Anne-Sophie Stamane
Étranges honoraires de dispensation
Depuis le 1er janvier 2015, des honoraires de dispensation s’appliquent en pharmacie pour l’achat des médicaments remboursables : 0,82 € pour les boîtes simples, 2,21 € pour les conditionnements de 3 mois. En réalité, quand ces produits sont délivrés sans ordonnance, ce forfait ne devrait pas être facturé.
Les consommateurs paient-ils certains médicaments plus cher qu’ils ne le devraient ? La question se pose sérieusement. En effet, la lecture minutieuse de la réglementation montre que, sur le papier, la délivrance de médicaments remboursables achetés sans ordonnance (dits « de prescription facultative ») ne devrait pas occasionner d’honoraires de dispensation. Ces honoraires, censés rémunérer le rôle de conseil des pharmaciens, s’appliquent depuis le 1er janvier dernier, sans hausse de prix final pour le consommateur car ils remplacent, grosso modo, la marge du pharmacien. Ils s’élèvent à 0,82 € par boîte, sauf pour un conditionnement de 3 mois, qui autorise un honoraire de 2,21 €.

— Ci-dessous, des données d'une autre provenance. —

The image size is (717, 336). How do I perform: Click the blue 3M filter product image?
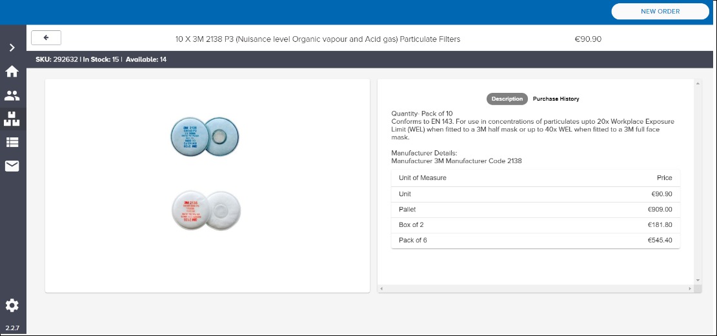205,135
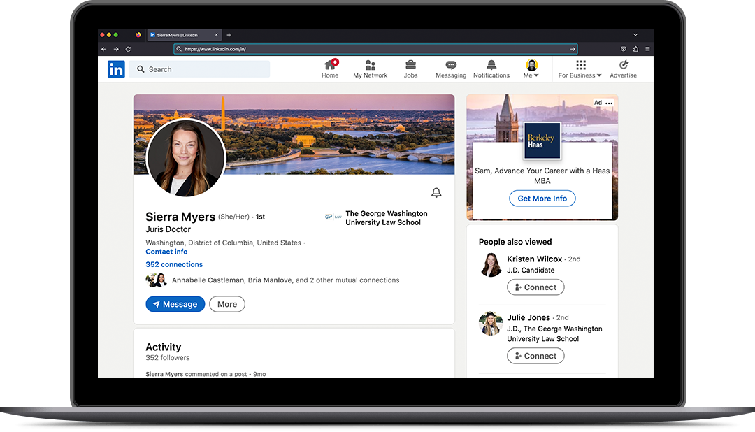Click the Advertise icon
Screen dimensions: 755x432
pos(623,65)
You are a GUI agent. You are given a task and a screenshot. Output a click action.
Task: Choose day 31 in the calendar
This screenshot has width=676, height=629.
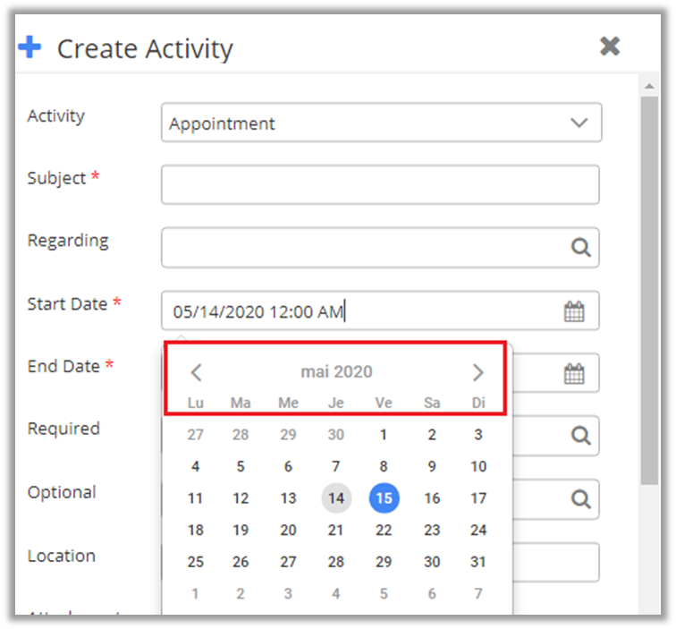coord(478,562)
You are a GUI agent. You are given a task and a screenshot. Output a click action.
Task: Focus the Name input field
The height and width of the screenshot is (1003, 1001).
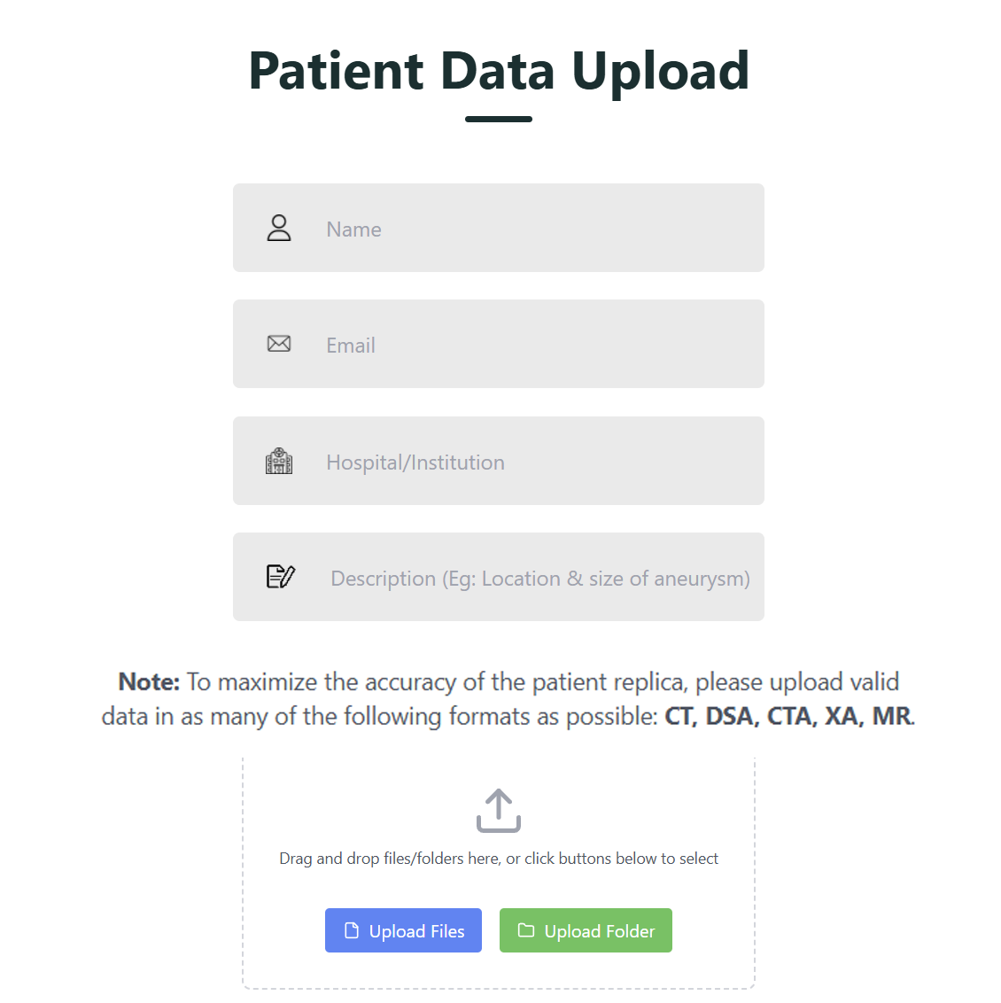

Or, en pratique, dans les officines, les honoraires de dispensation sont facturés indifféremment sur tous les médicaments remboursables, qu’ils fassent l’objet d’une ordonnance ou non. En clair, les consommateurs s’acquittent d’une somme indue lorsqu’ils achètent sans ordonnance un produit remboursable ! Par exemple, ils déboursent 1,94 € pour une boîte de Doliprane alors qu’ils devraient, si l’on applique strictement la réglementation, la payer 1,12 €.
Il serait cependant injuste d’accuser les pharmaciens de surfacturer ces médicaments et de braver délibérément la loi. Ils perçoivent ces honoraires de bonne foi, et même avec la bénédiction de l’Administration. Ainsi, les documents explicatifs de l’Assurance maladie qui leur sont destinés notent sans détour qu’ils doivent facturer les honoraires de dispensation sur tous les médicaments remboursables, avec ou sans ordonnance. L’information en direction du public n’est pas plus fiable : le site Medicaments.gouv.fr affirme que « cette réforme s’applique à l’ensemble des médicaments remboursables, qu’ils aient été prescrits ou non ».
Il y a donc un hiatus difficilement compréhensible entre des dispositions réglementaires, pourtant claires, et leur application par le ministère de la Santé et la Sécurité sociale. Il est clair que l’objectif était effectivement d’appliquer, à terme, ces honoraires à tous les médicaments remboursables quel que soit le mode de délivrance, mais pour une raison inconnue, le texte les mettant en œuvre n’a pas pris en compte cette évolution.